- DATASET:
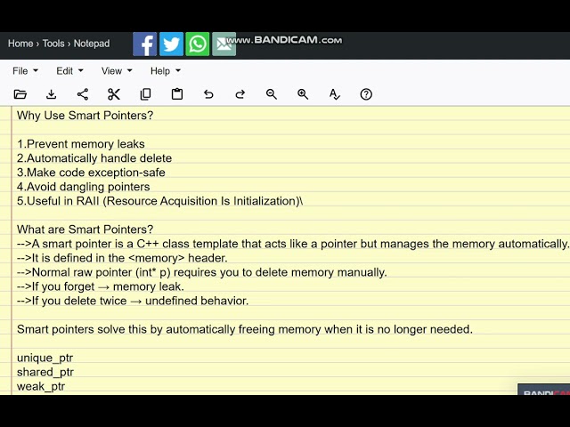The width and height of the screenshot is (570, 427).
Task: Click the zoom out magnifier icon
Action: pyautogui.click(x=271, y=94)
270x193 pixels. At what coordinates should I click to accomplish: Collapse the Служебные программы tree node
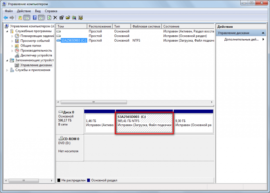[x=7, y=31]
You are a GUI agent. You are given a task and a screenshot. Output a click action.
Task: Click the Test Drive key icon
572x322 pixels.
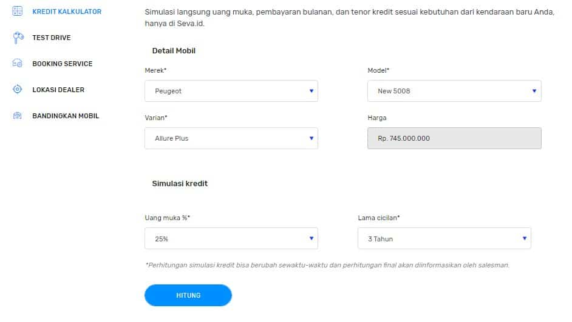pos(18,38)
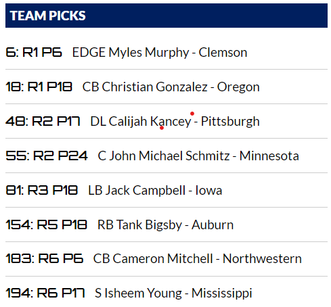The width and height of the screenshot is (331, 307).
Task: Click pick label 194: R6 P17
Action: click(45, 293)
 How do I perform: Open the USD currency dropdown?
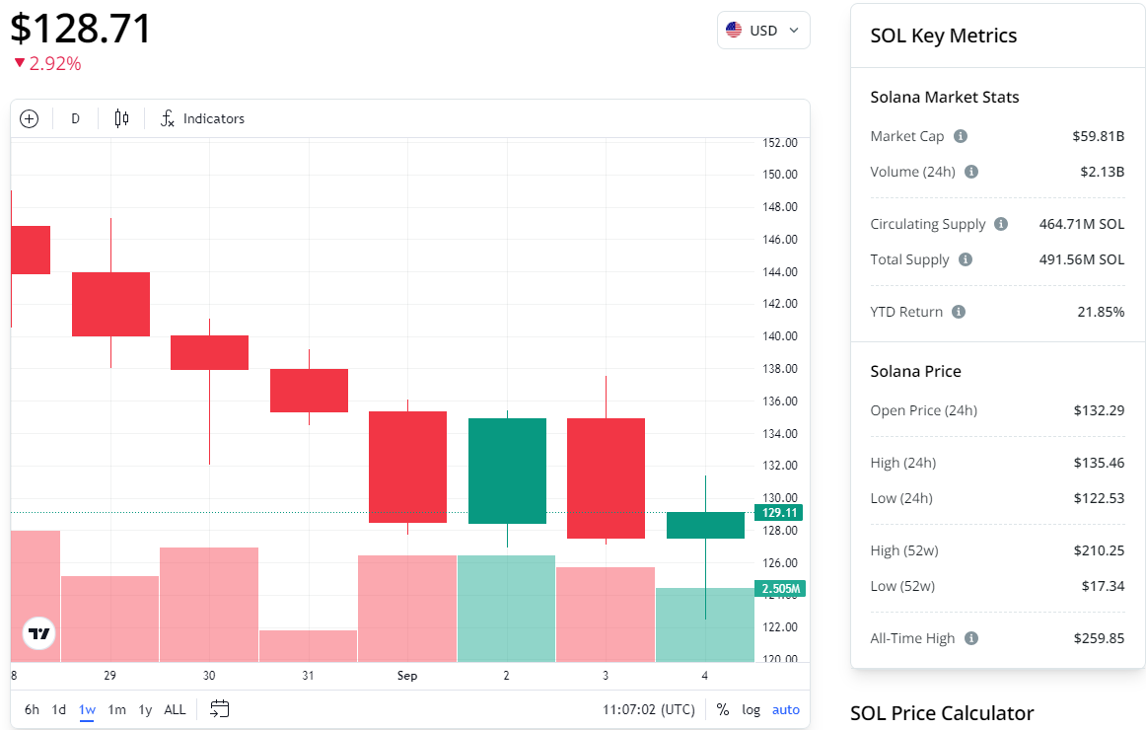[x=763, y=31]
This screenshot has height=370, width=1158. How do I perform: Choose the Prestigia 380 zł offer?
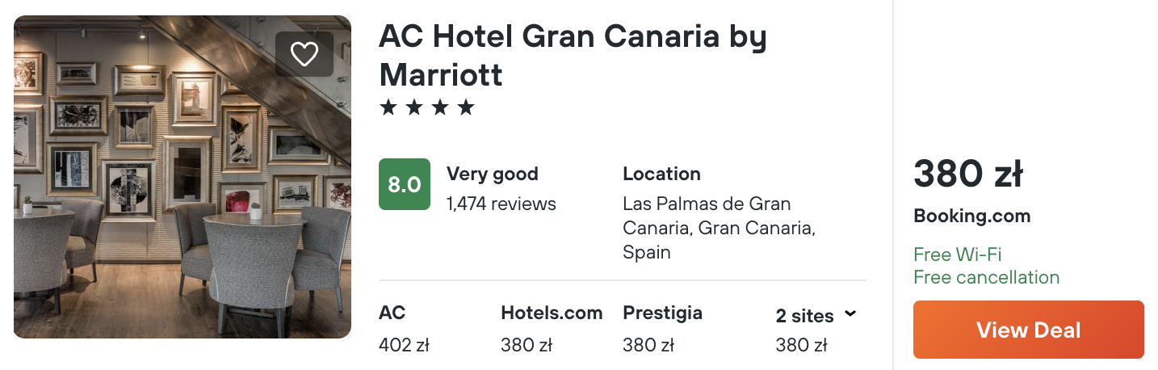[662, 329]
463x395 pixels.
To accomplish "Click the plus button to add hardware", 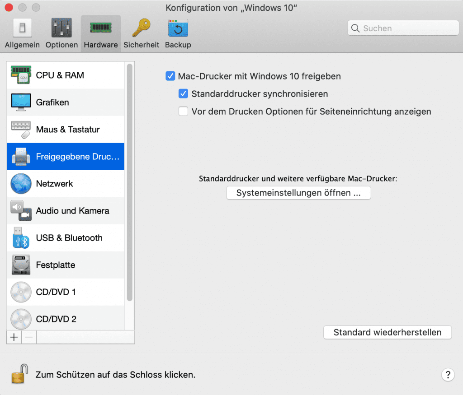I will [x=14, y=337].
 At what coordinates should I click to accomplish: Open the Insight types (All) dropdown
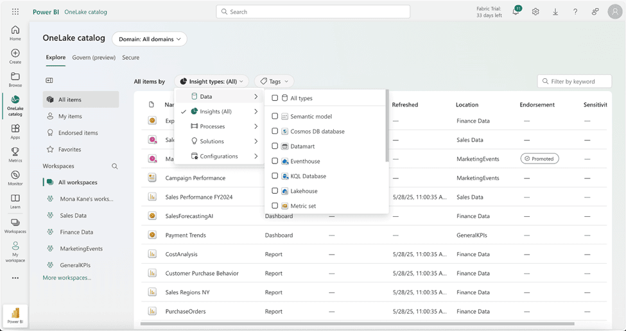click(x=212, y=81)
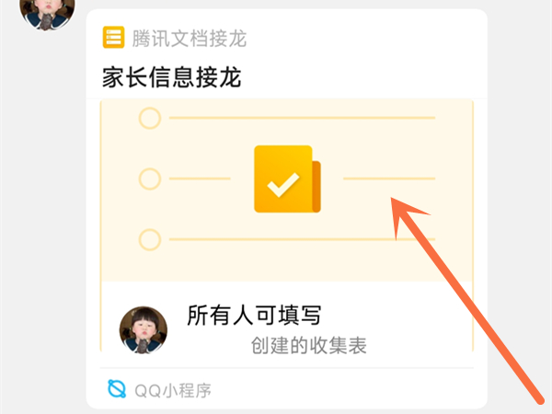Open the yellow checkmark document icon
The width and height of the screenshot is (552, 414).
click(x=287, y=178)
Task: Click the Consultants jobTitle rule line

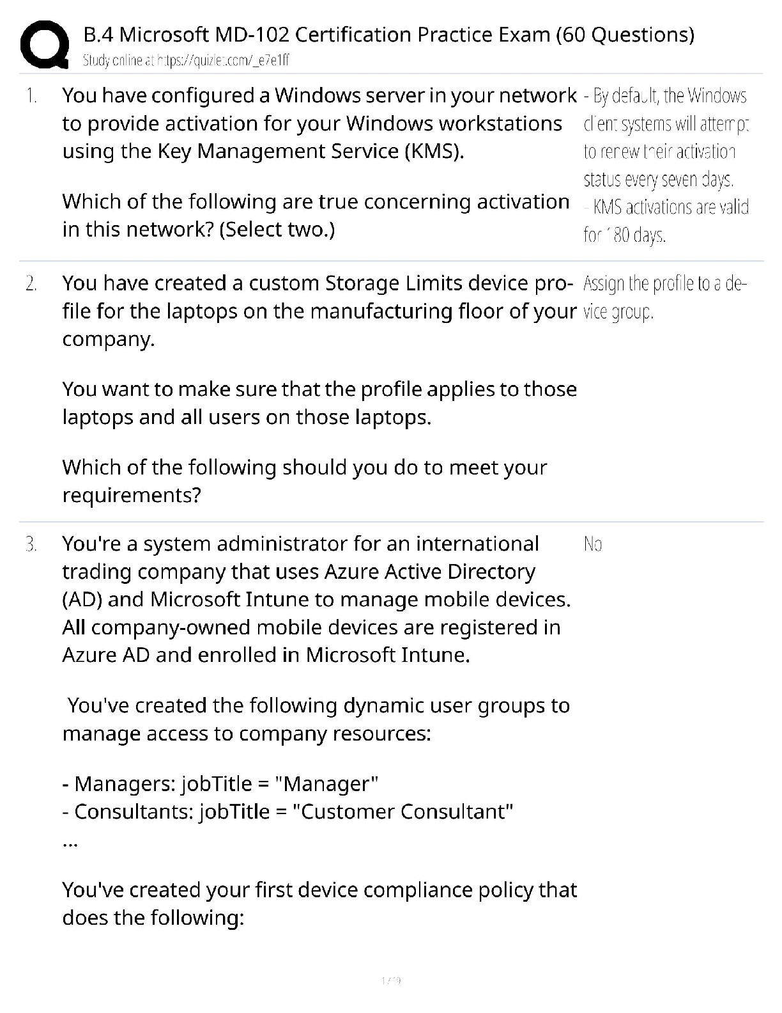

- WHAT THE TASK ASKS: Nothing but the lines from the one with "270x193 pixels. At" to the one with "Task: Click the Test Drive key icon" above, both included, should be transcribed, exactly and without pictures.

- SOLUTION TO THE EXERCISE:
270x193 pixels. At what coordinates should I click to accomplish: Collapse the Служебные программы tree node
[x=7, y=31]
You are a GUI agent. You are given a task and a screenshot. Output a click action.
Task: Click the Test Drive key icon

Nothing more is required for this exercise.